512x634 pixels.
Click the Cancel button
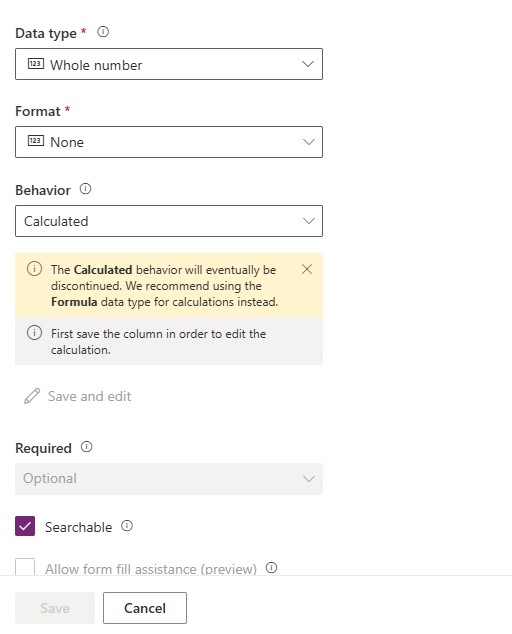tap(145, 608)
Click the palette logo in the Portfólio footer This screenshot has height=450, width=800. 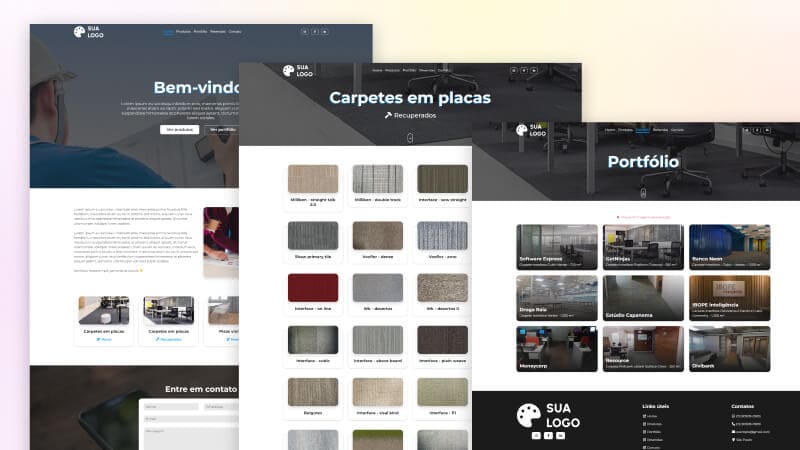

============

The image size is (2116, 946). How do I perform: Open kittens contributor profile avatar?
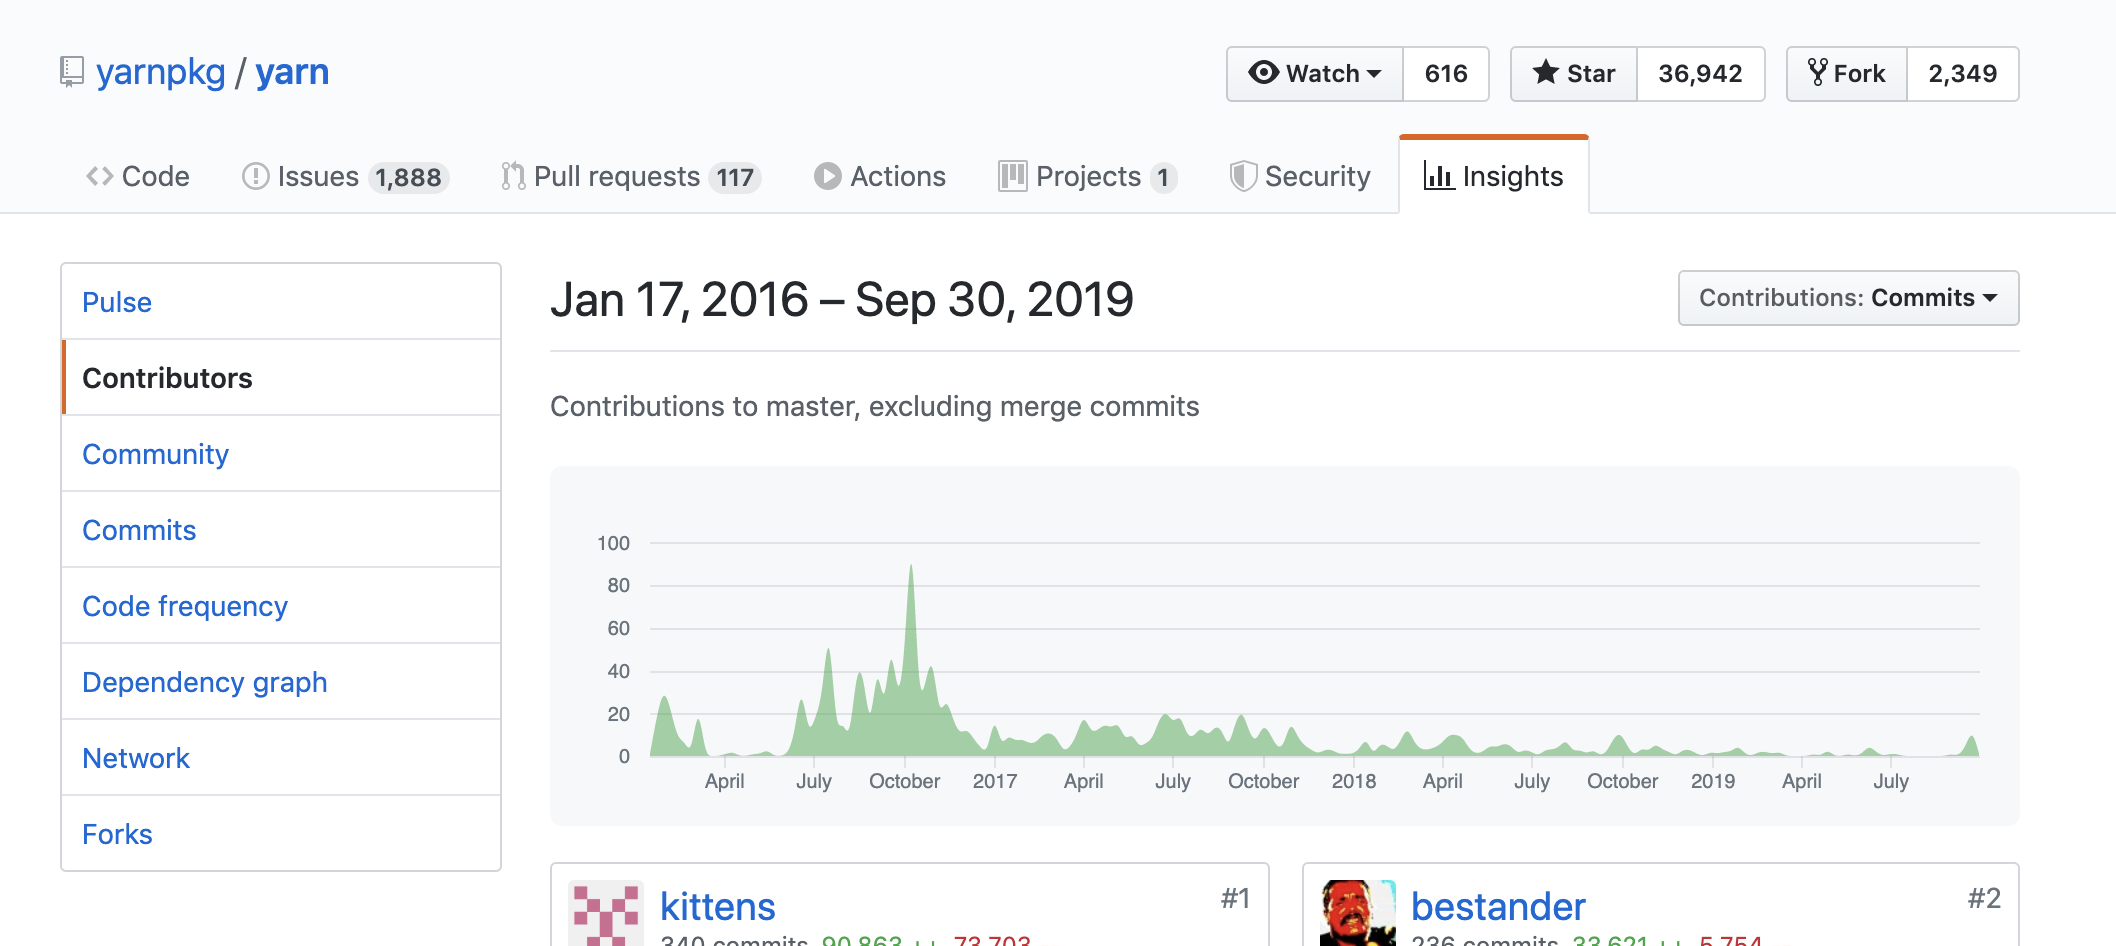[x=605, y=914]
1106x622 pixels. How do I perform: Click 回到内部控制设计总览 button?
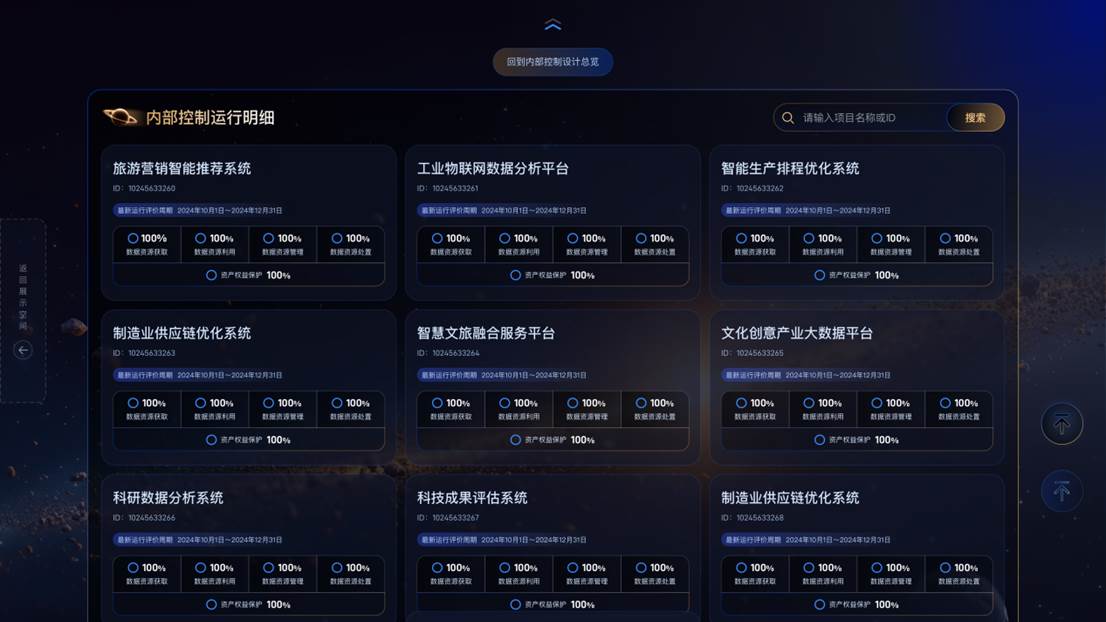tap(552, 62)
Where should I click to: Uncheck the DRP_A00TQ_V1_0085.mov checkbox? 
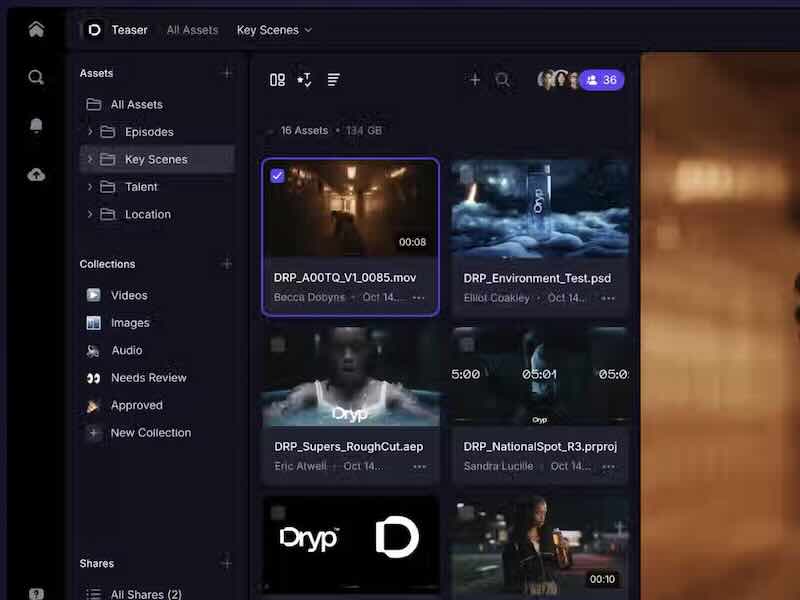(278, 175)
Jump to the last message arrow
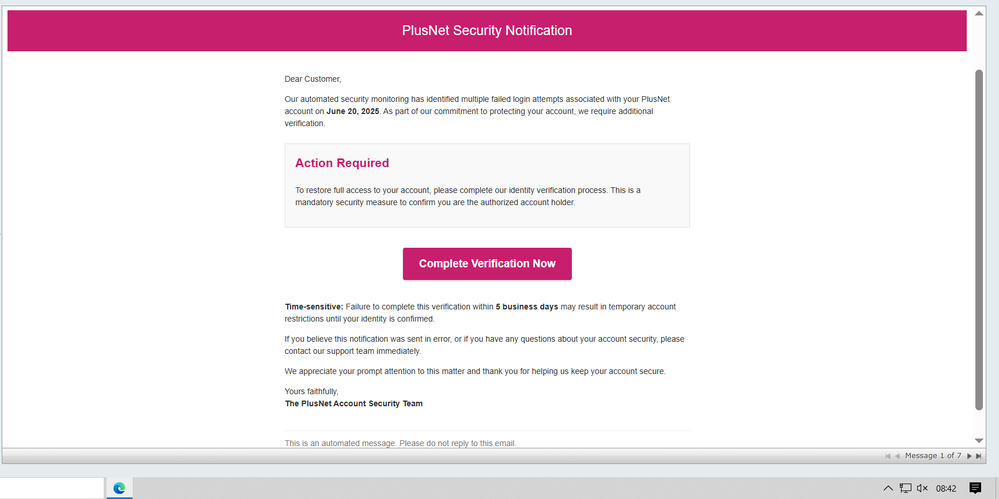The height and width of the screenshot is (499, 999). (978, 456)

============

▶ **EXERCISE**
Please copy out from the data above, without any picture, exactly the lines running from the one that holds "Click the Cancel button" through the one that holds "Click the palette", and nothing beyond them.

▶ **ANSWER TO THIS TASK**
Click the Cancel button
tap(145, 608)
Click the palette logo in the Portfólio footer This screenshot has height=450, width=800. 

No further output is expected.